Не думайте, что данный
вам природой упругий бюст сохранится до самой старости без малейших
усилий с вашей стороны. Это совсем не так. Поэтому упражнения для груди
следует делать, начиная с юных лет. 1. Исходное положение — стоя
на коленях, опершись руками о невысокий упор, находящийся
приблизительно в метре от тела: например, край дивана или стол. Согните
руки в локтях и при этом коснитесь грудью упора. Затем только с
помощью силы рук вернитесь в исходное положение. Старайтесь держать руки
на ширине плеч и не прогибаться в пояснице. Выполняте это упражнение
столько раз, сколько сможете. Постепенно доведите до 15 повторений. 2.
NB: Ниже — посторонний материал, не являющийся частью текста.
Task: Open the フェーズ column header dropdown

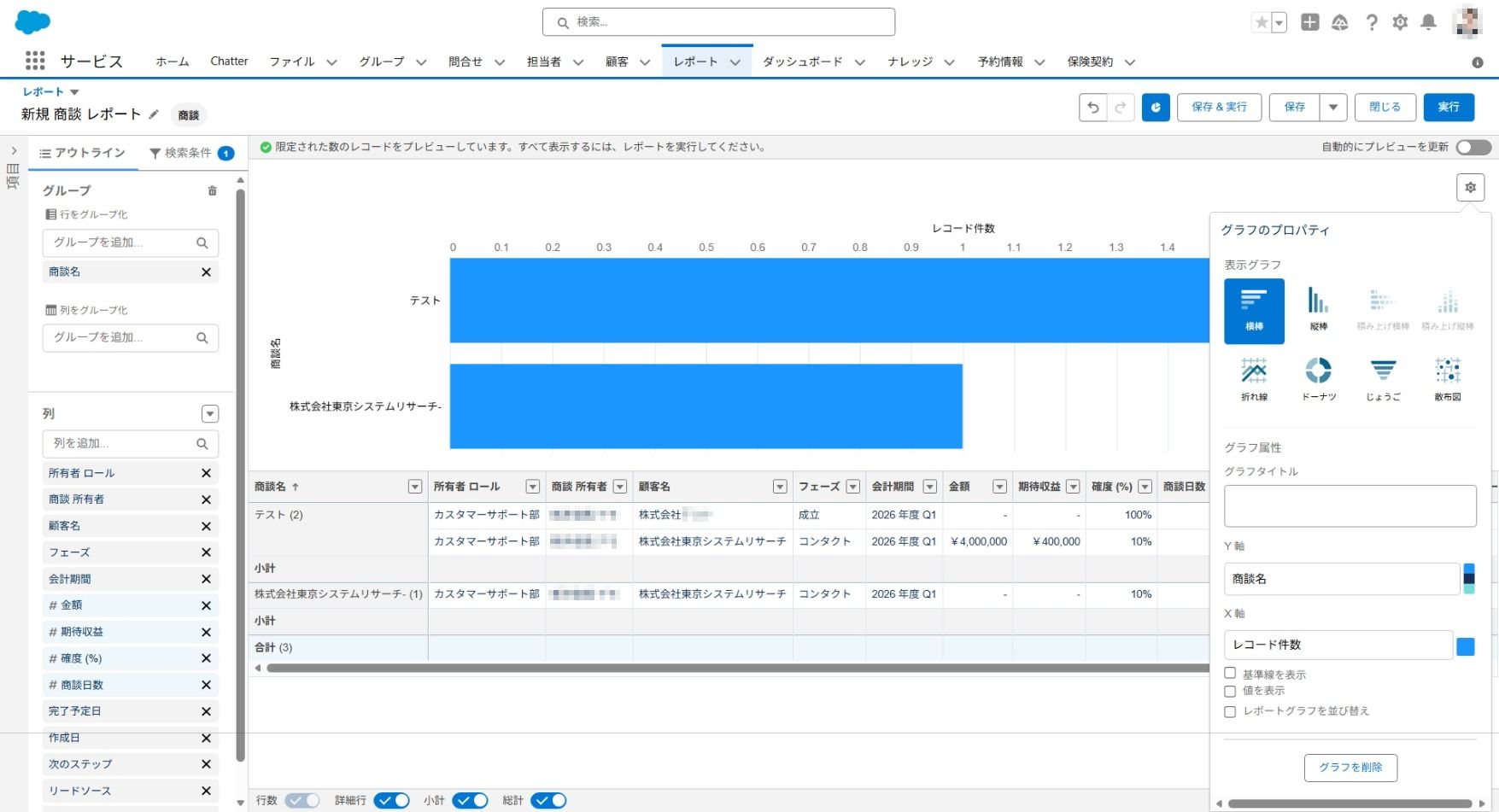Action: [852, 487]
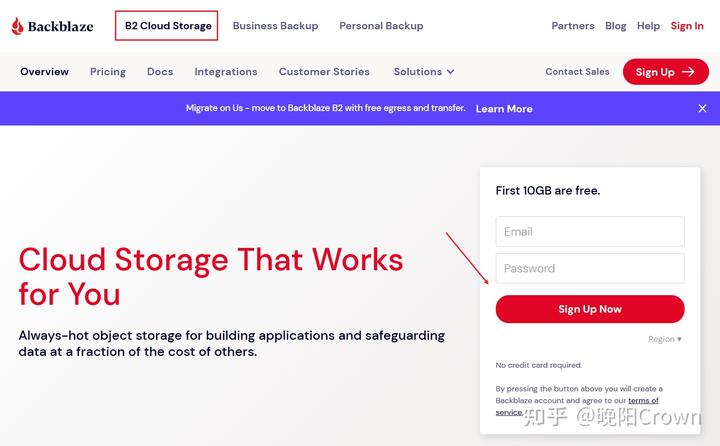
Task: Switch to Business Backup tab
Action: 275,26
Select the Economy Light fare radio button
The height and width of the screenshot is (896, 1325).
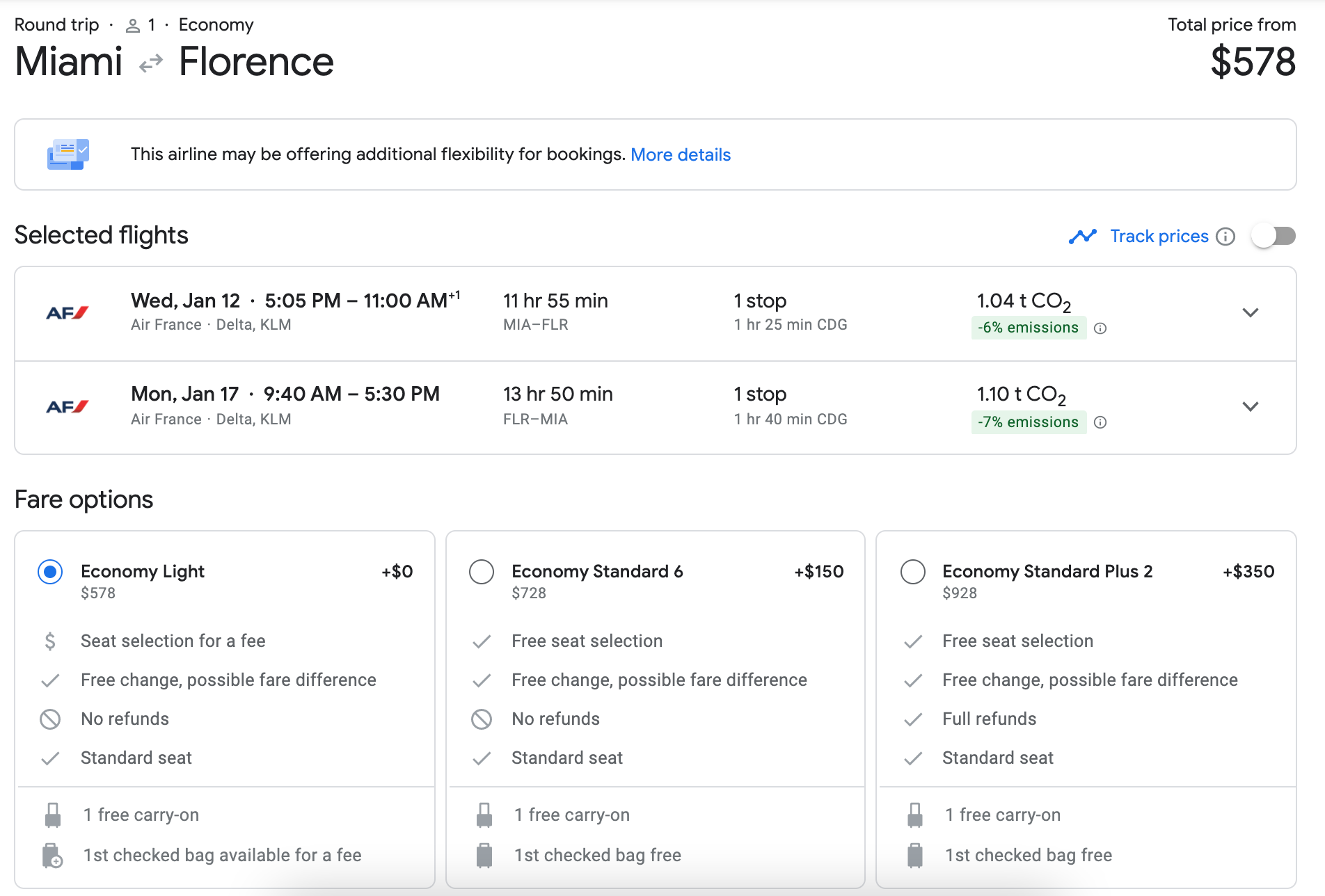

Исходное положение — стоя или сидя. Выполняйте его в минуты отдыха
или в комплексе с другими упражнениями. Согните руки в локтях и
соедините ладони на уровне груди. При этом старайтесь изо всех сил
надавливать ладонями друг на друга, чтобы почувствовать, как напрягаются
мышцы груди. Задержитесь в этом положении на 10 секунд, затем
расслабьтесь. Повторите это упражнение 15—20 раз. Старайтесь добиться
максимального напряжения мышц. 3. Поднимите согнутые в локтях
руки над головой. Соедините ладони и опять 15—20 раз повторите
упражнение, подобное предыдущему. 4. Для этого упражнения вам
потребуется эспандер или эластичный бинт. Встаньте на пол или сядьте на
стул, выпрямите спину и расправьте плечи. Возьмите в руки бинт. Вытяните
«тренажер» прямо перед собой на уровне плеч. Теперь начинайте
разводить руки в стороны, натягивая резинку. Старайтесь отводить руки
как можно дальше назад. Задержитесь в крайней точке примерно на 10
секунд, а затем медленно вернитесь в исходное положение. Повторите это
упражнение 10—15 раз. Следите за тем, чтобы ваши руки постоянно
находились на одной линии. 5. Лягте на пол, руки разведите в
стороны. Напрягая мышцы рук, постарайтесь приподнять грудную клетку (на
вдохе). Затем вернитесь в исходное положение, расслабьте руки и
выдохните. Повторите это упражнение не менее 12 раз. 6. Исходное
положение — стоя. Ноги на ширине плеч. Левая рука на бедре. Правой
рукой опишите в воздухе большой круг. Мышцы груди при этом должны быть
напряжены. Сделайте три круга вперед, три назад и поменяйте руки.
Повторите это упражнение по 8—12 раз каждой рукой. Затем выполните
задание одновременно двумя руками, как бы имитируя движения пловца
стилем баттерфляй. Старайтесь все выполнять в быстром темпе. Для
увеличения нагрузки можно делать это упражнение с гантелями. Только не
берите слишком тяжелые гантели — достаточно килограммовых! 7.
Лягте на пол, ноги согните в коленях и обопритесь ступнями об пол.
Возьмите в каждую руку по гантели и выпрямленные руки поднимите вверх.
Вдохните и медленно разведите руки в стороны. Не касайтесь ими пола.
Задержитесь в этом положении хотя бы на 10 секунд. Во время
выполнения всех движений старайтесь чувствовать растяжку грудных мышц.
На выдохе возвращайтесь в исходное положение. Следите за тем, чтобы во
время разведения рук позвоночник был прижат к полу, а не прогибался.